PROVIDED DATA section start

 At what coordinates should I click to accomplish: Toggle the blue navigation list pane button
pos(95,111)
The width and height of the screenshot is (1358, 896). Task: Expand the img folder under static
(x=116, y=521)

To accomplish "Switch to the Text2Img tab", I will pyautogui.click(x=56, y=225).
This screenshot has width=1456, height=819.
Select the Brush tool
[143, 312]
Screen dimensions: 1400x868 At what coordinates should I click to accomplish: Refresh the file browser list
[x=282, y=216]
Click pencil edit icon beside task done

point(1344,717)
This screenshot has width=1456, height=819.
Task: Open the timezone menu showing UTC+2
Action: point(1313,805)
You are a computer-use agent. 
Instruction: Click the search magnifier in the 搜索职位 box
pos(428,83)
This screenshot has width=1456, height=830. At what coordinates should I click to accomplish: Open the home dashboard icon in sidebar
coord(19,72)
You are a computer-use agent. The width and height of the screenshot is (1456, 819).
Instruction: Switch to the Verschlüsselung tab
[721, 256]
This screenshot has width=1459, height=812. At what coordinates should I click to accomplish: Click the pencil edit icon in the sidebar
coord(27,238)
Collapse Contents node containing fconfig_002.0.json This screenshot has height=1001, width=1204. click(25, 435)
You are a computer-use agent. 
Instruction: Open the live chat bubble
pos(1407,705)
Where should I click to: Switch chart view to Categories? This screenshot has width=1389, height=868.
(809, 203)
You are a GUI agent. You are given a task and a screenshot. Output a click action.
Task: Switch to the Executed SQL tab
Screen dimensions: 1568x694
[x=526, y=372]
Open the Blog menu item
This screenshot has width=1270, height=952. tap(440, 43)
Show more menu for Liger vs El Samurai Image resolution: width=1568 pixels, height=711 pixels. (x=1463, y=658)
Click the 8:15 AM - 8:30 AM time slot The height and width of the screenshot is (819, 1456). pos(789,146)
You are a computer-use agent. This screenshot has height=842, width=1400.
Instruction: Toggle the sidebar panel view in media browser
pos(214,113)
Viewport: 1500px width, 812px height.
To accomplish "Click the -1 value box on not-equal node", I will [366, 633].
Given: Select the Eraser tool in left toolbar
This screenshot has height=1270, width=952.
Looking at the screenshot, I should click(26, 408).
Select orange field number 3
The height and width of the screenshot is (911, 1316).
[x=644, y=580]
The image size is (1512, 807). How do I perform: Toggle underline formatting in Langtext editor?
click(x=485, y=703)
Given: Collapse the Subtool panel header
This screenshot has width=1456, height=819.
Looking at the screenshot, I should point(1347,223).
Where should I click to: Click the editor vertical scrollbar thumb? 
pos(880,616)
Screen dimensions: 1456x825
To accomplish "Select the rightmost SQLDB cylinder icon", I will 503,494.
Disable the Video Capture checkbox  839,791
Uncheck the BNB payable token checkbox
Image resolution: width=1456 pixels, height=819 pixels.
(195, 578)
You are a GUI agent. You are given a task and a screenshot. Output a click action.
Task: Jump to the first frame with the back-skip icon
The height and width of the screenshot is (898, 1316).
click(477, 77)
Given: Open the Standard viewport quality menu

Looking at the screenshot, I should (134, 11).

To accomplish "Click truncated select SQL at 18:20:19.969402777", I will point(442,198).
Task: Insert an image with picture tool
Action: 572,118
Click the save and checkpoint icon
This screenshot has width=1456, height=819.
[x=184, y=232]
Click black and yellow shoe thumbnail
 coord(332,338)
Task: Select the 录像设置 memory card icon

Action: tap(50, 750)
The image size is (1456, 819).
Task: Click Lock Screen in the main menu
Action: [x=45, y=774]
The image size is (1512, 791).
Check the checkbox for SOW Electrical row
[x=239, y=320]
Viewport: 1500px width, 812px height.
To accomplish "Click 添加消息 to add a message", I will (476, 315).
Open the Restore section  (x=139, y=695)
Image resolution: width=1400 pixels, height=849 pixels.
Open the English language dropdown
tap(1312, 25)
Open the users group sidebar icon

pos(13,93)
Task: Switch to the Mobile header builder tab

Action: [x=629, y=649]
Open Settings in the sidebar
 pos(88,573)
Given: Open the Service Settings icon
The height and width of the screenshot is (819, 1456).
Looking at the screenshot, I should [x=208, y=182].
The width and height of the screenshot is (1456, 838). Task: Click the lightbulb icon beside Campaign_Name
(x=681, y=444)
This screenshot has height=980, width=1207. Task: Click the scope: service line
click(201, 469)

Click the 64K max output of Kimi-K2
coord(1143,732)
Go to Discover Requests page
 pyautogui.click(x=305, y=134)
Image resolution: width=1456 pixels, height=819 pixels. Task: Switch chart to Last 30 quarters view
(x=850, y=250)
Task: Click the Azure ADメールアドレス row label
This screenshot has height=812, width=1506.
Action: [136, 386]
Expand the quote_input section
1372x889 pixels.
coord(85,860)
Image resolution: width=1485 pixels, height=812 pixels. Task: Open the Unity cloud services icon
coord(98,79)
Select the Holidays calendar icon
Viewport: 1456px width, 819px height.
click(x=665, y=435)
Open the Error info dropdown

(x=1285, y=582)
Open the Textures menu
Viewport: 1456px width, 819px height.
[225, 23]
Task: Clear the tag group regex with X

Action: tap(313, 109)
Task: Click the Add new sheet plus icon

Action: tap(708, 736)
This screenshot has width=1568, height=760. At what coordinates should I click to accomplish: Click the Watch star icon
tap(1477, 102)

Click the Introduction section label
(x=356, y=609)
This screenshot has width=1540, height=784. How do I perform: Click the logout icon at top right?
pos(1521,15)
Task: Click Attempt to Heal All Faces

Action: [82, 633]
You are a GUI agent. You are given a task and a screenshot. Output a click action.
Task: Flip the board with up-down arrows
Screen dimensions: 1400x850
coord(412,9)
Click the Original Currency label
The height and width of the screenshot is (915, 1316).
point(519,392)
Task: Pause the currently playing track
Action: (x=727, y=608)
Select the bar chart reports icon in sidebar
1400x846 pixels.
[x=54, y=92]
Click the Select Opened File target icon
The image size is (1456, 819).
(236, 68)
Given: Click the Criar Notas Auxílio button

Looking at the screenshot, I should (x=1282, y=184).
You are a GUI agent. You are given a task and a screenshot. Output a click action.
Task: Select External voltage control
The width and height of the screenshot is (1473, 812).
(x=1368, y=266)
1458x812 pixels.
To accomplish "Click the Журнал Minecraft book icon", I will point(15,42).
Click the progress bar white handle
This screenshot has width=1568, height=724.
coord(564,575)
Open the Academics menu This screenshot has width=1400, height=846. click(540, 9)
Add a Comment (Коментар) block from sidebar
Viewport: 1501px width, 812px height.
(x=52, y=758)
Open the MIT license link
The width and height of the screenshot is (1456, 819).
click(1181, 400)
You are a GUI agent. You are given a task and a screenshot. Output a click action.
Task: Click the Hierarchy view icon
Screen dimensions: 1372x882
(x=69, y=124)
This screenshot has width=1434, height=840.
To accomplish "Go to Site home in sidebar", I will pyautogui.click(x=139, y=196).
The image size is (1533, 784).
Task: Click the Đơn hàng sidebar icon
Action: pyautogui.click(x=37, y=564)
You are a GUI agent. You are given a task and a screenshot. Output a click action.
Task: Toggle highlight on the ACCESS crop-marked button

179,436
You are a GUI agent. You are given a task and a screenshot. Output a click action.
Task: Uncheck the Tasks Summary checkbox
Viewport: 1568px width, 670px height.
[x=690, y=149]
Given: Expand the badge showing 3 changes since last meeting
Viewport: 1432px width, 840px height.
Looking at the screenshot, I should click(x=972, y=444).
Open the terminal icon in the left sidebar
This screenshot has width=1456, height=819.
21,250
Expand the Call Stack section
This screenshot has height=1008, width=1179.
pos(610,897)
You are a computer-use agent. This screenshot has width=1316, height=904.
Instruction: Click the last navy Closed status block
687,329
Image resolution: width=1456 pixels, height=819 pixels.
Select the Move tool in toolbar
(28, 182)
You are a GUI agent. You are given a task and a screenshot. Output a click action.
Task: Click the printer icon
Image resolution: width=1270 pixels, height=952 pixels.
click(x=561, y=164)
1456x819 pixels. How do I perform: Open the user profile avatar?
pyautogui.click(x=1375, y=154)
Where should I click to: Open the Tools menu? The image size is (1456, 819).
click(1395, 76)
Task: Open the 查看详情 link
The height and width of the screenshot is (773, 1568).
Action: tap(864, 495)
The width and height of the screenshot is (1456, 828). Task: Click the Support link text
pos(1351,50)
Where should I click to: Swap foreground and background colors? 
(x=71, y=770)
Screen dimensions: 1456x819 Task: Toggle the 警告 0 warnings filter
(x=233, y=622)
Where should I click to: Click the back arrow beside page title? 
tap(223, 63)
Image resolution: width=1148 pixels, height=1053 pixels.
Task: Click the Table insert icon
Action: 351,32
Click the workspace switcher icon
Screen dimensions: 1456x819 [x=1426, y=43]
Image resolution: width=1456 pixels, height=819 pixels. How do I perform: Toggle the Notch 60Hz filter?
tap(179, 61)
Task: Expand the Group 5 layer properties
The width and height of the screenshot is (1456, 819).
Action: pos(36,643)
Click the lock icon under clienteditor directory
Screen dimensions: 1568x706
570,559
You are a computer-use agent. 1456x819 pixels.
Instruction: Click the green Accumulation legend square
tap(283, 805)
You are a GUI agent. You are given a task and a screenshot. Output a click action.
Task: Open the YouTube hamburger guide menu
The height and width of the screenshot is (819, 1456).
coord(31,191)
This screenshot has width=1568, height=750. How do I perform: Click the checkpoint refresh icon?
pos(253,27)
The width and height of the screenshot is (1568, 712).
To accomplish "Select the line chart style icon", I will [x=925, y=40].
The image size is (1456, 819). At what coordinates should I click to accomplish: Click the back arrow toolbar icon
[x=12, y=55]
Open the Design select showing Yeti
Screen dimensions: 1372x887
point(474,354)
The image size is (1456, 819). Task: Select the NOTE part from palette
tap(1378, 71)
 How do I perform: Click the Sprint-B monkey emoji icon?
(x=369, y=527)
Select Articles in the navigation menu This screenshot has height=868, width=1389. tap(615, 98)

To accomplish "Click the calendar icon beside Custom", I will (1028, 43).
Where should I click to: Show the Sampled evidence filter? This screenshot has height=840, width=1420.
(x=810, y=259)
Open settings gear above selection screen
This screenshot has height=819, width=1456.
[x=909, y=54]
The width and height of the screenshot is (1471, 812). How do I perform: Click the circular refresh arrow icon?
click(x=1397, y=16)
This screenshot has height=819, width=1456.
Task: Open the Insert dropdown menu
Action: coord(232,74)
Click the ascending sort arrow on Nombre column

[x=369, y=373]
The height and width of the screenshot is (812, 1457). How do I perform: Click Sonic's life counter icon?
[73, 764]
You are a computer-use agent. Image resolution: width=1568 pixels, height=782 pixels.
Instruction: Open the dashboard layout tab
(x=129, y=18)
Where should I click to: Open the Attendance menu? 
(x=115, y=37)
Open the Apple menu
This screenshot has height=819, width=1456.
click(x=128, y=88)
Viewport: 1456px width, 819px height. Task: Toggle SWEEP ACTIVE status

PROVIDED DATA section end

__YOUR GOAL__:
Work out how many lines in the records above hold the string "Collapse", then give only that count.

__TASK RESULT__:
2